Anna Maria tinha uma irmã mais nova a quem era muito unida. Eu era filha única e ela se tornou de certa maneira minha irmã, a amiga que meu coração escolheu e que comigo partilhou praticamente uma vida inteira. Minha mãe a amava como filha, meu marido como irmã e meus filhos a tinham em conta de tia muito amada, aberta e de escuta pronta, captando bem seus desejos vindos de outra geração.

Quando ela me contou que tinha um problema sério de saúde, acompanhei seu otimismo e acreditei com fé firme em sua recuperação. Claro. Anna Ramalho só combina com vida, e mais vida, e força e vitória. Segui de perto o tratamento, animada com sua atitude positiva e certa de sua cura.

É por isso que me encontro hoje desarvorada e sem entender nada. A piora em poucos dias, as últimas mensagens trocadas, a visita marcada em sua casa adiada e que não acontecida. Depois o silêncio. As mensagens não respondidas e as notícias cada vez piores chegando até a notícia de sua morte.

Ainda não realizei plenamente o que vai significar não poder mais ouvir sua voz alegre, suas piadas inteligentes, suas observações finas e perfeitamente coerentes. Não acredito que não vou ouvir mais meu nome na versão que ela criou – Claire – em seus áudios e chamadas telefônicas. O vazio que sinto corresponde ao tamanho da irmandade que nos unia e me fez experimentar a graça de ter uma irmã em minha unicidade filial.

Querida Anna, recuso-me a dizer adeus. Digo até já, até breve, porque sei que em cada momento, em cada esquina do que ainda me resta viver vou encontrar seu rosto alegre, seu sorriso inspirador. Vou ouvir sua voz dizendo coisas sábias e ao mesmo tempo me fazendo rir às gargalhadas. Você habita em mim e é parte intrínseca desta vida que vivemos, tão rica e fecunda. E que continuaremos a viver, pois ambas temos fé e esperança.
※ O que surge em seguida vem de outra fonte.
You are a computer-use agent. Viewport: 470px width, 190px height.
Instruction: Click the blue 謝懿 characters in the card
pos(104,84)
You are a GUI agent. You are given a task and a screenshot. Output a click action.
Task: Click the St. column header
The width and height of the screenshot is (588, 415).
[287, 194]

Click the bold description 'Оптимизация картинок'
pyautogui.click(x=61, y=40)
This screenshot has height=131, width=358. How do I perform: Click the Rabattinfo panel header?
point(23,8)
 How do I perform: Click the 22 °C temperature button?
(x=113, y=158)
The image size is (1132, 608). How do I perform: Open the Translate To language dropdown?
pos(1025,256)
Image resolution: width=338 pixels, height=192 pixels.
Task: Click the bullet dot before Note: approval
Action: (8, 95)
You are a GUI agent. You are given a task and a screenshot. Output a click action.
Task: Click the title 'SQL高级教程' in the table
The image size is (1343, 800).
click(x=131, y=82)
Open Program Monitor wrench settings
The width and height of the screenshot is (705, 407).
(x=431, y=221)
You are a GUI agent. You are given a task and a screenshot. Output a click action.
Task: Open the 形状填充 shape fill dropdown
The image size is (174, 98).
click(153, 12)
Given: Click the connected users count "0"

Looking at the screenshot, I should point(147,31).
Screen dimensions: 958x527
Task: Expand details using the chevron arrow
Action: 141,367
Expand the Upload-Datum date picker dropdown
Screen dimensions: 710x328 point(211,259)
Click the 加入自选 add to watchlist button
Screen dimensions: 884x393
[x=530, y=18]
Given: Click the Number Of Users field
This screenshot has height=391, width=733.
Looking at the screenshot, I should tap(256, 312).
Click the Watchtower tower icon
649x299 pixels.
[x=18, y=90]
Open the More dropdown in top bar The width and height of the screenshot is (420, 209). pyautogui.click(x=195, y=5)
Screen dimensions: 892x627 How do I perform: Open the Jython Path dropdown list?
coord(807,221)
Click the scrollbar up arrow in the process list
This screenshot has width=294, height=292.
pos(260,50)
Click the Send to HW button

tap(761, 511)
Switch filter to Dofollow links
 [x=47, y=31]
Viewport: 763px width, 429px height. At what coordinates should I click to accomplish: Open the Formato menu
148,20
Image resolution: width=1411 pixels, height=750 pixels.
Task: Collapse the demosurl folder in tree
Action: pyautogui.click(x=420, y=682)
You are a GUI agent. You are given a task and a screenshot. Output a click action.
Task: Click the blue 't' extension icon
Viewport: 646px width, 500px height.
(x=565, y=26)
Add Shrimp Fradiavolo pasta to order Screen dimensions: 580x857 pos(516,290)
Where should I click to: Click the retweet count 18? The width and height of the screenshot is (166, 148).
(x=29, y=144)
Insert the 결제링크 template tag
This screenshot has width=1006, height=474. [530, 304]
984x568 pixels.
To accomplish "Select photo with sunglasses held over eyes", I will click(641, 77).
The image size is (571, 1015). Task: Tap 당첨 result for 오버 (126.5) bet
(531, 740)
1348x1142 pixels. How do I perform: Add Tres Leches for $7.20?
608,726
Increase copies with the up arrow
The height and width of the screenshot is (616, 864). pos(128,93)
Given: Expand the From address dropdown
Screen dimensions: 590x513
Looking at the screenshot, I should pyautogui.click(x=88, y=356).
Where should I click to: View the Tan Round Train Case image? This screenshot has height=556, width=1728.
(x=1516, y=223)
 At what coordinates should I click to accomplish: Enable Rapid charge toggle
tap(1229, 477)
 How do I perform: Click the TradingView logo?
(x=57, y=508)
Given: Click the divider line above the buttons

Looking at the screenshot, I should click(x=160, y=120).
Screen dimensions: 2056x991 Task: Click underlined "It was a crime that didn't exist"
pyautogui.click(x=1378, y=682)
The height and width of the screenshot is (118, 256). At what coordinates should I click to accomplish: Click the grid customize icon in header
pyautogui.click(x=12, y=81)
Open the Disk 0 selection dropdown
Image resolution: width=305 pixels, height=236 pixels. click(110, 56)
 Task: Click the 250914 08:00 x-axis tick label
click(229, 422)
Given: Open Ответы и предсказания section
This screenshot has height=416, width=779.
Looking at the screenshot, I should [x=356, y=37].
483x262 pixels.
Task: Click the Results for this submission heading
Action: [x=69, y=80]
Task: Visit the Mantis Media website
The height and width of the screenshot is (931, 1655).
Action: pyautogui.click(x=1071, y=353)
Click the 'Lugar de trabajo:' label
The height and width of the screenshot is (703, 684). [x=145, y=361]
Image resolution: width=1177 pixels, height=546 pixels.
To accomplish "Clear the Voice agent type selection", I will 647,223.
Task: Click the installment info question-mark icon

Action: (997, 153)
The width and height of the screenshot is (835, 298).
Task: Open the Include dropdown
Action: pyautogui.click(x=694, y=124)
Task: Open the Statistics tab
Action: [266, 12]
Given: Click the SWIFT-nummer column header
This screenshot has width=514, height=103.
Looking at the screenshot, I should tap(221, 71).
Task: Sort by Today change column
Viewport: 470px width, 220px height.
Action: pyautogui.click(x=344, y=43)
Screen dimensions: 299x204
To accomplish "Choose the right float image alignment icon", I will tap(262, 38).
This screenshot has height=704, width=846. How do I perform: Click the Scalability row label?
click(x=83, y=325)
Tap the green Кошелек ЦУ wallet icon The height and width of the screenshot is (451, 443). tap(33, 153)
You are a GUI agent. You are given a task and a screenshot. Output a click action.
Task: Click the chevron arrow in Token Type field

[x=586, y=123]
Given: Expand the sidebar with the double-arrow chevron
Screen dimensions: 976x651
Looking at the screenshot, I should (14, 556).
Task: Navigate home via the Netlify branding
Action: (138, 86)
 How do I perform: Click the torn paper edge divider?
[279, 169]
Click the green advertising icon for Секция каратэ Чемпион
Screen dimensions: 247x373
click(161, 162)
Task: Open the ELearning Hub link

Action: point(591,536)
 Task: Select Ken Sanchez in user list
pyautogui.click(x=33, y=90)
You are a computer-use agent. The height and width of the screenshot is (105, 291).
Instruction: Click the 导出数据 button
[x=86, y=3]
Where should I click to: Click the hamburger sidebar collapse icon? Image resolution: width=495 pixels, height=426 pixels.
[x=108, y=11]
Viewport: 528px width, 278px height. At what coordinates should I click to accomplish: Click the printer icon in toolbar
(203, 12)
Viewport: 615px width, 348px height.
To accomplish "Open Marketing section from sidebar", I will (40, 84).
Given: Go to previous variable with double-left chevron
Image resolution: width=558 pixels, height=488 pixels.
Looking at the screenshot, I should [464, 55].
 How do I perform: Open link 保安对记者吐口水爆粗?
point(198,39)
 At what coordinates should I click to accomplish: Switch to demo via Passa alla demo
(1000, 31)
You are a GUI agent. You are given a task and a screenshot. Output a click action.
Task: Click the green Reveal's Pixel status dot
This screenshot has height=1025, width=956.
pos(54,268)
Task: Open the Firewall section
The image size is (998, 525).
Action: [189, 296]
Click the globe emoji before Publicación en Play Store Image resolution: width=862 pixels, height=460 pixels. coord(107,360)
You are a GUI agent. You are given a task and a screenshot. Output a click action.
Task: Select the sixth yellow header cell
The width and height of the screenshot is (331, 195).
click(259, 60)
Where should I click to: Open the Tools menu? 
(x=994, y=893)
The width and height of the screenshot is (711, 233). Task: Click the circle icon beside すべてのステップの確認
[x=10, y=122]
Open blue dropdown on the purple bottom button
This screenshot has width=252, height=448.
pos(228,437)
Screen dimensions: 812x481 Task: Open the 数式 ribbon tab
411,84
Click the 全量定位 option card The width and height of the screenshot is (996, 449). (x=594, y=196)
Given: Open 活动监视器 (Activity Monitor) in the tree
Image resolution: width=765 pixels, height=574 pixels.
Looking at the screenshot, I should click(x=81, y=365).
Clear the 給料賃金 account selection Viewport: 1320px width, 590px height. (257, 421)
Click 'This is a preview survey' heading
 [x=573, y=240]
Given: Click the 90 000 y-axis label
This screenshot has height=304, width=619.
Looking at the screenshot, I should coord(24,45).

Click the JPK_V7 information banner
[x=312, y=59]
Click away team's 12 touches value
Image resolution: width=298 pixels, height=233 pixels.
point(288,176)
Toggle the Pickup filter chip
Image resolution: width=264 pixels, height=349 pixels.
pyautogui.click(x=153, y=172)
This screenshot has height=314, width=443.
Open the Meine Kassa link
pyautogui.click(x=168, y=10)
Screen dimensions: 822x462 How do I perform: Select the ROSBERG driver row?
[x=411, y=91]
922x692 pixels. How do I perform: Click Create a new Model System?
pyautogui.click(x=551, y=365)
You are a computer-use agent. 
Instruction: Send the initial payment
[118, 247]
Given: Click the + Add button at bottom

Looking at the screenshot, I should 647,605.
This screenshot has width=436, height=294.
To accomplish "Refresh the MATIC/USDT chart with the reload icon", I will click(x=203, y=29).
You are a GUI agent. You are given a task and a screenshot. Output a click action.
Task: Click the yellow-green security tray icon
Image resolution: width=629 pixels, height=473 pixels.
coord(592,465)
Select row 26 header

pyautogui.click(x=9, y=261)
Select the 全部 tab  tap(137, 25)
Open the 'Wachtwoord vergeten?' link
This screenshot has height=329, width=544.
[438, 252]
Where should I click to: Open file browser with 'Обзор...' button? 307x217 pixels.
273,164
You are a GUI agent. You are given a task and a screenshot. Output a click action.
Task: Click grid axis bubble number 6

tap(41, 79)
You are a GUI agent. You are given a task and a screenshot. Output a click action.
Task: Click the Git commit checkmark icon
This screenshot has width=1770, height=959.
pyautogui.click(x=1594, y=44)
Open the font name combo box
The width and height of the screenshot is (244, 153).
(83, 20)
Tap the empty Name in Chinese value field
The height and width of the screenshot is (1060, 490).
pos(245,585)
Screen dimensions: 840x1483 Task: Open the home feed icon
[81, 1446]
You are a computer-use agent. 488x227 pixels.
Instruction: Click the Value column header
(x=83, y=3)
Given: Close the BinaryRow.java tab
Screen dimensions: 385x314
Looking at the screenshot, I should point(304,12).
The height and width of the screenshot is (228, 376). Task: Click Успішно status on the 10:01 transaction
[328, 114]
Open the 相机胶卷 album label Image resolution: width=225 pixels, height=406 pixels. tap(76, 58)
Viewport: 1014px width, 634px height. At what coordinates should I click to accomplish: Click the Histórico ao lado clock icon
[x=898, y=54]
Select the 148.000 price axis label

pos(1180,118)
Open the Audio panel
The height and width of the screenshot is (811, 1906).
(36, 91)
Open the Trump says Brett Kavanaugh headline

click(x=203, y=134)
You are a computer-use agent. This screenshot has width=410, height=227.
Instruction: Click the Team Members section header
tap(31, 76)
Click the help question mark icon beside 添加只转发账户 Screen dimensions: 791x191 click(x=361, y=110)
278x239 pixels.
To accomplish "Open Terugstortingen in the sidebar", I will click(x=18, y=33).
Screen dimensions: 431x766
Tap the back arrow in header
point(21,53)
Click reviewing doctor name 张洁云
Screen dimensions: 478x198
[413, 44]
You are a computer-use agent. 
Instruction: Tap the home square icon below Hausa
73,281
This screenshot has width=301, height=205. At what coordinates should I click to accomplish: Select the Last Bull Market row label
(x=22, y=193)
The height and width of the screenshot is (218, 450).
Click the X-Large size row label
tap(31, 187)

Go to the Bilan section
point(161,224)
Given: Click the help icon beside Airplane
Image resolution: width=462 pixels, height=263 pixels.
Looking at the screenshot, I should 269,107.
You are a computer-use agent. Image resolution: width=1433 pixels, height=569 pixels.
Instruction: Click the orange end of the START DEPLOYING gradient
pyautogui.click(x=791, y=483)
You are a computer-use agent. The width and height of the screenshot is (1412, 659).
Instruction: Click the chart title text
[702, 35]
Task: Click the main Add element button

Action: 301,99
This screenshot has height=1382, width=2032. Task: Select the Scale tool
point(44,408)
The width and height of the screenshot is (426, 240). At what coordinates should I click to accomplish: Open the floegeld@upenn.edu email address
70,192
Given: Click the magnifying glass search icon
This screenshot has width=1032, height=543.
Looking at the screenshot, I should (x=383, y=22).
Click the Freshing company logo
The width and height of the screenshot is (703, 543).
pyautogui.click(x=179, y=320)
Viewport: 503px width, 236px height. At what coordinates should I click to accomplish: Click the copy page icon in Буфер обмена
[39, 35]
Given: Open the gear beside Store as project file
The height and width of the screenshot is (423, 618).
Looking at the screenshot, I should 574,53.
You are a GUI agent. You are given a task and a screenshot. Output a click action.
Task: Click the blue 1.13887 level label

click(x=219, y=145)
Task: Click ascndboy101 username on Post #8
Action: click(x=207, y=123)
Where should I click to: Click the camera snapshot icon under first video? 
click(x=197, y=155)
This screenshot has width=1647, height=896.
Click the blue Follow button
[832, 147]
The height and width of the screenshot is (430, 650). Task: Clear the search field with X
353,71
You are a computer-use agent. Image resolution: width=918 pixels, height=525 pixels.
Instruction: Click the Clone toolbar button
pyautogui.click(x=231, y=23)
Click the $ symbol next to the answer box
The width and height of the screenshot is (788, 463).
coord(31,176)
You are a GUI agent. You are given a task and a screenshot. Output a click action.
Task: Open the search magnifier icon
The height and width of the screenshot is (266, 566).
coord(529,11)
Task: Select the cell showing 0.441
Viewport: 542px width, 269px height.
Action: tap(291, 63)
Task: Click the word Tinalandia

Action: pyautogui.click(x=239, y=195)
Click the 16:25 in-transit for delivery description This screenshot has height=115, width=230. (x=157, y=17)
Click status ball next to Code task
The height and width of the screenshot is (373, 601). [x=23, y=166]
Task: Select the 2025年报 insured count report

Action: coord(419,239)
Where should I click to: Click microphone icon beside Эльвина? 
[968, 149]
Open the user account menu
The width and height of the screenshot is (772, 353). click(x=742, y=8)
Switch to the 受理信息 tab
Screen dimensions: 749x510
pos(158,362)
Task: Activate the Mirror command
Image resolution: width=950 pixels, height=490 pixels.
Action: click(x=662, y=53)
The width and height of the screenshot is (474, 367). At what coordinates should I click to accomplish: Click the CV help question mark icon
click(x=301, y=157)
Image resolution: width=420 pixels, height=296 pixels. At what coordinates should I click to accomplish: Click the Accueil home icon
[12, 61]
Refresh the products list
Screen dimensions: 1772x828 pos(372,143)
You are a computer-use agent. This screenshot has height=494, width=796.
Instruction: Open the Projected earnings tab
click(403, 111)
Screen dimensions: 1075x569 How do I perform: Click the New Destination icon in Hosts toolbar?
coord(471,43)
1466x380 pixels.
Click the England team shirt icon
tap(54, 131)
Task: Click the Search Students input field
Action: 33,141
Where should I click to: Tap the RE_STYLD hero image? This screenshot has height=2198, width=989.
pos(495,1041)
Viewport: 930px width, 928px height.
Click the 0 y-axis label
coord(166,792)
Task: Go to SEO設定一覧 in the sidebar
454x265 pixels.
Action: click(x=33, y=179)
Nosso Deus é o Deus da vida e sua última e definitiva Palavra só pode ser de vida. Vida essa que já se pode sentir nas milhares de mensagens de carinho das pessoas que foram afetadas por sua passagem e expressam o que você é: fonte de vida para tantos e tantas.

Maria Clara Bingemer é professora do Departamento de Teologia da PUC-Rio, autora de 'Teologia latino-americana:raízes e ramos' (Editora Vozes), entre outros livros.